De se faire plaisir, on ne mange pas dans un temps imparti ! Mon repas idéal, c’est un velouté avec quelques graines torréfiées de tournesol, ou une tourte, ou un pâté… Les petits pâtés nîmois par exemple. Une grosse pièce à partager avec une belle salade croquante et douce. J’aime les grosses pièces de viande, de poisson ou de légume qu’on partage. Une daube de sanglier avec un condiment de câpres et d’anchois accompagnée d’une belle mousseline de pomme de terre et d’un peu d’eau de cuisson réduite pour napper la viande. J’adore l’agrillade saint-gilloise. C’est dans l’esprit.

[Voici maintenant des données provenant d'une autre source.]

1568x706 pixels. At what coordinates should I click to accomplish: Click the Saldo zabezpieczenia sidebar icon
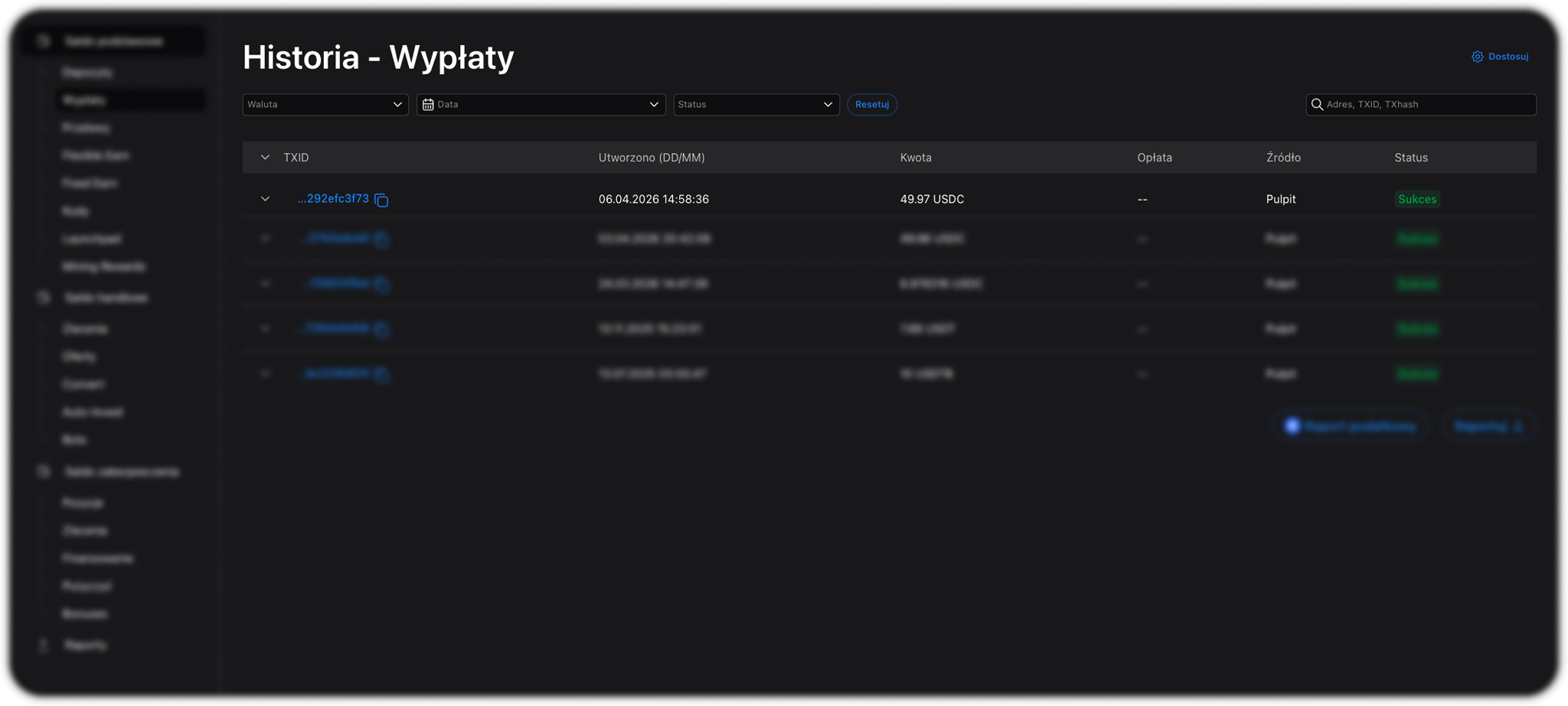[44, 472]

Pour les végétariens, le céleri, les champignons… J’adore les champignons. Le plus simple c’est le mieux, en fricassée ! Une fois leur première eau crachée dans une poêle bien chaude, un peu de fleur de sel. La quiche champignon-oignon. Un chou-fleur, un chou-rave, une courge que vous farcissez dans l’esprit d’une volaille… Un céleri-rave cuit entier au four et au sel. On en fait des portions et on le snacke au dernier moment. Torréfiez les peaux fripées par la cuisson, ajoutez de l’eau et de la bière et vous avez le jus ! Des papillotes, des clémentines, mangez beaucoup d’agrumes et bien sûr les 13 desserts car j’ai passé autant de temps au Bénin qu’à Marseille. Chocolat, des bûches, des gâteaux, des sablés…

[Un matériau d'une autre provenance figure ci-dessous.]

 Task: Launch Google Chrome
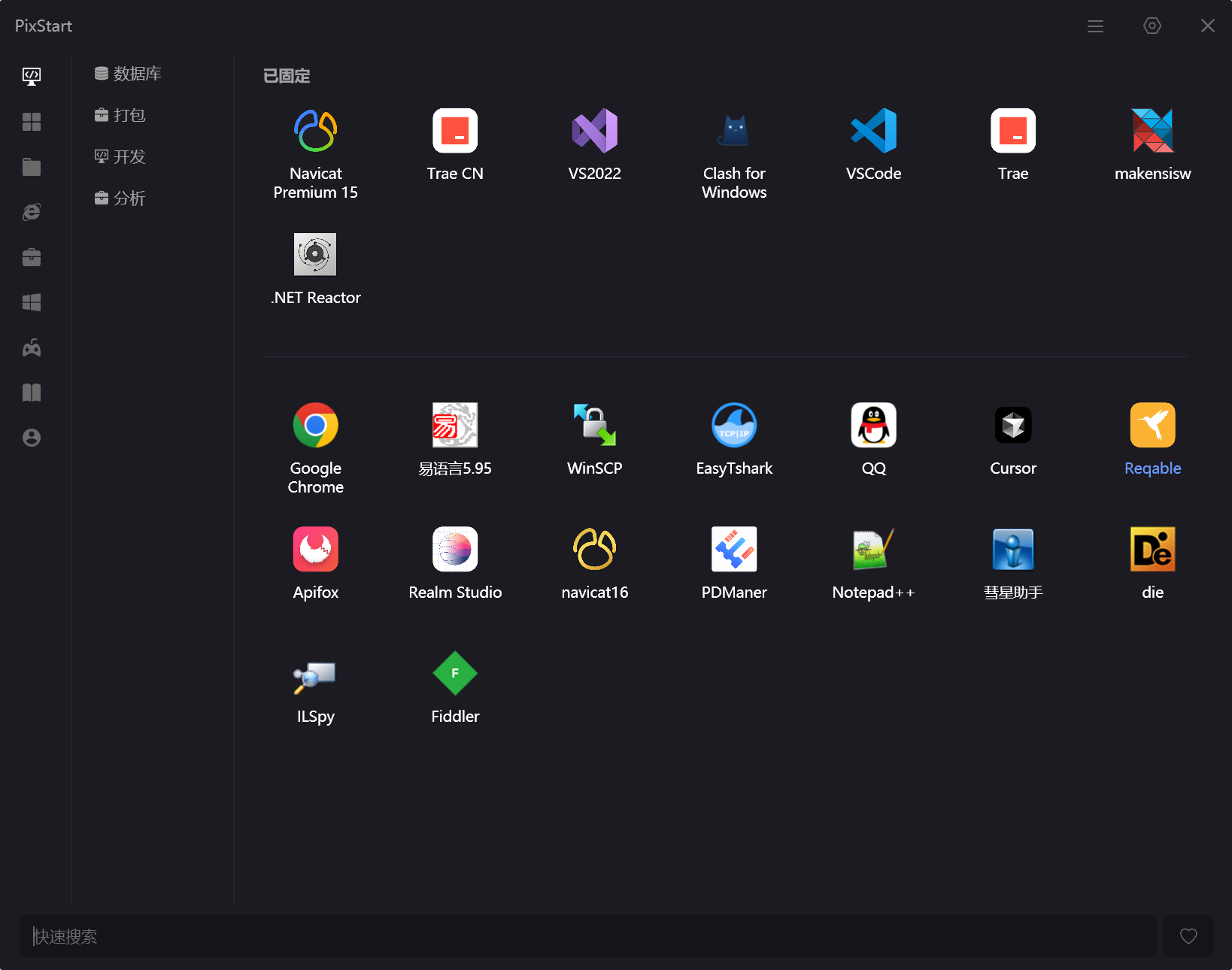pos(315,426)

Les tables des fêtes sont démesurées. Comment éviter le gaspillage ?
Si vous êtes dix et que vous n’avez pas prévu un menu à l’assiette il faut penser pour six ou huit, ça suffit. Pour les plats à l’assiette, 120 grammes. Il y a tellement de choses… On n’arrête pas de manger ! Pour ne pas gaspiller les restes, tout passe en fricassée. Vous pouvez faire des bouillons ou des veloutés avec les peaux de légumes torréfiées puis pilées qu’on peut aussi utiliser comme une téquila paf. Faire des rillettes avec les chairs du poisson qu’on mélange à de la mayo. Les agrumes vont en bocal, confiture, marmelade, salade, confits, infusés…
Que peut-on vous souhaiter pour 2024 ?
Que les gens viennent de plus en plus nombreux. Ces derniers temps, c’est partout pareil, on sent une vraie perte de fréquentation et donc d’exploitation. J’aimerais que ceux qui poussent notre porte repartent heureux et contents d’être venus. Chez nous, les gens viennent grâce au bouche à oreille qui commence à prendre, c’est un soulagement. Les autres viennent par curiosité, par les médias ou les guides. On a une clientèle qui teste les restaurants étoilés. Et quelques-uns qui viennent par hasard, parce qu’ils ont vu les cuisines dans la rue. À Noël c’est la belle déco qui joue son rôle.
Restaurant Rouge à Margaret hôtel Chouleur. 6 rue Fresque. 30000 Nîmes. Tél : 04 48 27 08 00. Rouge propose son foie gras mi-cuit à emporter à 39 euros les 180 grammes.